Mais l’histoire ne s’arrête pas seulement au bœuf qui ne compte que pour 5 % de l’ensemble de nos exportations en Corée du Sud, mais les autres exportations ont aussi diminué. Notre dépendance aux ventes de matières premières en est un élément majeur, leur prix ayant considérablement diminué. De plus, elles n’ont jamais profité des traités de libre-échange, les tarifs exigés par Séoul sur ces matières étant très peu élevés.

Par contre, les biens manufacturés très coûteux que nous achetons de la Corée du Sud, comme les autos, les téléphones intelligents et autres appareils électroniques, bénéficient de tarifs bien plus avantageux et lui rapportent des bénéfices importants liés au traité.

Les structures économiques coréennes expliquent aussi ces impacts négatifs.

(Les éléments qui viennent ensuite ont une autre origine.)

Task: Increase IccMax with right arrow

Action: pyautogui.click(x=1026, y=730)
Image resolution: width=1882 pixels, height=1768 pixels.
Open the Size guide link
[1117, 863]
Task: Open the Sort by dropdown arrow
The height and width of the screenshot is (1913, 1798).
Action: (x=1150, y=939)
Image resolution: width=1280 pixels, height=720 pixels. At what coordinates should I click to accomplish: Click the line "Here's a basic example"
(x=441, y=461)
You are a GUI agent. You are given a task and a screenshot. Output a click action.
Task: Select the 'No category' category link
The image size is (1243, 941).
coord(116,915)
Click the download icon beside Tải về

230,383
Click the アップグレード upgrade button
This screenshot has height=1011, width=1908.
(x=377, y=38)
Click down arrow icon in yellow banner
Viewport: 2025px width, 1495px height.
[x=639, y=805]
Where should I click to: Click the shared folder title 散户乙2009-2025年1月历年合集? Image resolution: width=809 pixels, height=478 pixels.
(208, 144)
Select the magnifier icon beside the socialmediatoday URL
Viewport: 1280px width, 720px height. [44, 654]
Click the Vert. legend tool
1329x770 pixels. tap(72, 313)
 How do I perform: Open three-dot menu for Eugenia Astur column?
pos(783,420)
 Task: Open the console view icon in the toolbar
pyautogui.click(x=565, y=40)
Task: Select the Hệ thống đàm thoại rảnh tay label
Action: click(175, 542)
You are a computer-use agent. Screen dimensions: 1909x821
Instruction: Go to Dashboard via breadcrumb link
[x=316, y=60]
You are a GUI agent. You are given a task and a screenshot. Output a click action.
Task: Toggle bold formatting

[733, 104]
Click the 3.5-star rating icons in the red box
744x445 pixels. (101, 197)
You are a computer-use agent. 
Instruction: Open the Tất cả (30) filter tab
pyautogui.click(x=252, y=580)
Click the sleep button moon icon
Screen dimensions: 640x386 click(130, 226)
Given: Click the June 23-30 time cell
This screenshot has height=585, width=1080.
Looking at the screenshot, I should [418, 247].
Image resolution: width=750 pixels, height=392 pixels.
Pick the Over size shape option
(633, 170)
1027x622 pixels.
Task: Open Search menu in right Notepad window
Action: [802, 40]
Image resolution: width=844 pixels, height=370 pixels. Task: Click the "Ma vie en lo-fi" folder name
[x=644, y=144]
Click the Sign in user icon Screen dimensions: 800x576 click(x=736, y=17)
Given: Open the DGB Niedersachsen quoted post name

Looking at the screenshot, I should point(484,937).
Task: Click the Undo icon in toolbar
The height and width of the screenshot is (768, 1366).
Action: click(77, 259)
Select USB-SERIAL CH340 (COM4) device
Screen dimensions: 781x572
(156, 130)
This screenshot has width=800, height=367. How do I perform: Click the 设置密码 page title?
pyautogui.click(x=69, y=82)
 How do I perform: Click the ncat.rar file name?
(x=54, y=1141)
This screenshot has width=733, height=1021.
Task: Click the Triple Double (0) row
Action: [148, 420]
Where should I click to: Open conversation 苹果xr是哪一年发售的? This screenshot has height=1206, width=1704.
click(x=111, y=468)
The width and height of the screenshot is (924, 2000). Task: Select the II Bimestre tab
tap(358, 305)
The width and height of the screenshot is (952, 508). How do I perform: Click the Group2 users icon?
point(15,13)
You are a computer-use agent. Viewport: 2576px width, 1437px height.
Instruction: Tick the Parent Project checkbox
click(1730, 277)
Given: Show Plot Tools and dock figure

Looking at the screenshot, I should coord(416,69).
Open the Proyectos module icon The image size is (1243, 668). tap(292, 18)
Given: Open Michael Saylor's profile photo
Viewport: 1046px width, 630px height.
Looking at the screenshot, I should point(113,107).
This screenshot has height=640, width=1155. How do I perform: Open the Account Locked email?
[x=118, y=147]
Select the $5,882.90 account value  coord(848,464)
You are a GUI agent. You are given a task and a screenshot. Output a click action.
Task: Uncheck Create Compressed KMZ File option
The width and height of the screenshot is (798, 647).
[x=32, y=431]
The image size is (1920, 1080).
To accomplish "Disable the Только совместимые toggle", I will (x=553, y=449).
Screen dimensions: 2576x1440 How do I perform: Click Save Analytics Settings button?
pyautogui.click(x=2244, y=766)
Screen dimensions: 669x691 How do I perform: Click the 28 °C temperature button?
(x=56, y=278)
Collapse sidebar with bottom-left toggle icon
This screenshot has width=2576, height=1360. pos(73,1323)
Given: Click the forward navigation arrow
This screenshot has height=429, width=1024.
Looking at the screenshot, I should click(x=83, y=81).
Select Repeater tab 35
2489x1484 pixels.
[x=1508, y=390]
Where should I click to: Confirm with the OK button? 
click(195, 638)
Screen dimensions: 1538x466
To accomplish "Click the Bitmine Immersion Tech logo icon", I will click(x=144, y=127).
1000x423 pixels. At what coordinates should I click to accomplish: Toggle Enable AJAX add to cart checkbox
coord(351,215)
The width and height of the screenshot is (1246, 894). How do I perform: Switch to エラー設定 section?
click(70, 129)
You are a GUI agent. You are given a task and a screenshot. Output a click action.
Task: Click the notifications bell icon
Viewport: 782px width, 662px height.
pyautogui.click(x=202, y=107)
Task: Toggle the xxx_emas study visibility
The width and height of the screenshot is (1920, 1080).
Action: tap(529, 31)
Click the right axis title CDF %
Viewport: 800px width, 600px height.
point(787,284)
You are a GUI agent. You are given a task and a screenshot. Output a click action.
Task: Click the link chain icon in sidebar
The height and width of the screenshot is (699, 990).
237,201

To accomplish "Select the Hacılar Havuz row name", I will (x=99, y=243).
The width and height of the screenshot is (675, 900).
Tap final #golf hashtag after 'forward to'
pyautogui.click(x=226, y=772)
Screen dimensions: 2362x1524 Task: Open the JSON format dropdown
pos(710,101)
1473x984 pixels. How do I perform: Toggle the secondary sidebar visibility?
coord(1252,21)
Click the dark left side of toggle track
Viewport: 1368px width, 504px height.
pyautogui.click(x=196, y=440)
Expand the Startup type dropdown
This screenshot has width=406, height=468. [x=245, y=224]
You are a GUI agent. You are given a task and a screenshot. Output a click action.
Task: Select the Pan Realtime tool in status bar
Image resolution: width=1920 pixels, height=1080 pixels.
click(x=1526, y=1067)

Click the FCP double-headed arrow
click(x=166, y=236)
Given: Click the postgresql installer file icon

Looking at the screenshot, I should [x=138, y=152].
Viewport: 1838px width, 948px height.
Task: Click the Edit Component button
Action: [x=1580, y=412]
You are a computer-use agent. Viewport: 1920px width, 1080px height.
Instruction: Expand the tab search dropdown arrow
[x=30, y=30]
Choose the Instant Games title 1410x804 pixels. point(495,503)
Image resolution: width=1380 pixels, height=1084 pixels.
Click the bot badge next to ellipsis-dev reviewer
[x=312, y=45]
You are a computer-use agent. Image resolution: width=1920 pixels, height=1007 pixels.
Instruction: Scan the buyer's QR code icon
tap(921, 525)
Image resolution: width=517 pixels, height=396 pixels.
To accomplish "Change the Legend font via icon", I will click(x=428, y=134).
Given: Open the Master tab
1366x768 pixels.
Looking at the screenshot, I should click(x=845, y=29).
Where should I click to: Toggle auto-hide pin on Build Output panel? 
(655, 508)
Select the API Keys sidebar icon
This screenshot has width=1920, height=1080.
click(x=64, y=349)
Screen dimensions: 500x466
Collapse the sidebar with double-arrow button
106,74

Séoul utilise des stratégies gouvernementales de productivité et d’exportation très sophistiquées pour ces secteurs de haute technologie. Des efforts opaques mais délibérés sont mis en place pour maximiser les exportations et limiter les importations ; ils sont cruciaux dans les stratégies globales. Les chaînes de production étroitement liées entre elles dans le pays permettent d’augmenter significativement les bénéfices internes liés aux exportations.

Nos résultats décevants devraient sonner l’alarme quand les Canadiens-nes commenceront à discuter du Traité Trans Pacifique. Plusieurs pays partenaires dans ce traité, comme le Japon, la Malaisie et le Vietnam, utilisent des stratégies semblables à celles de la Corée du Sud en ce qui regarde la gestion étatique de protection contre les tarifs et la croissance via les exportations. Dans la même logique, ils bénéficient de leurs achats de ressources naturelles non transformées au Canada. On ne peut pas s’attendre à d’autres effets que ceux déjà expérimentés dans les échanges avec ces pays.

Si nous voulons améliorer nos performances commerciales avec l’Asie Pacifique, ce ne sont pas les traités de libre-échange qui le permettront. Nous devrions tenter de le faire en adoptant les méthodes que les pays asiatiques utilisent, soit la planification industrielle, les subventions aux exportations et le développement maximal des contenus domestiques dans la chaine de production. Ces gouvernements n’ont pas confiance dans leur avenir avec les « marchés libres » et nous devrions faire de même.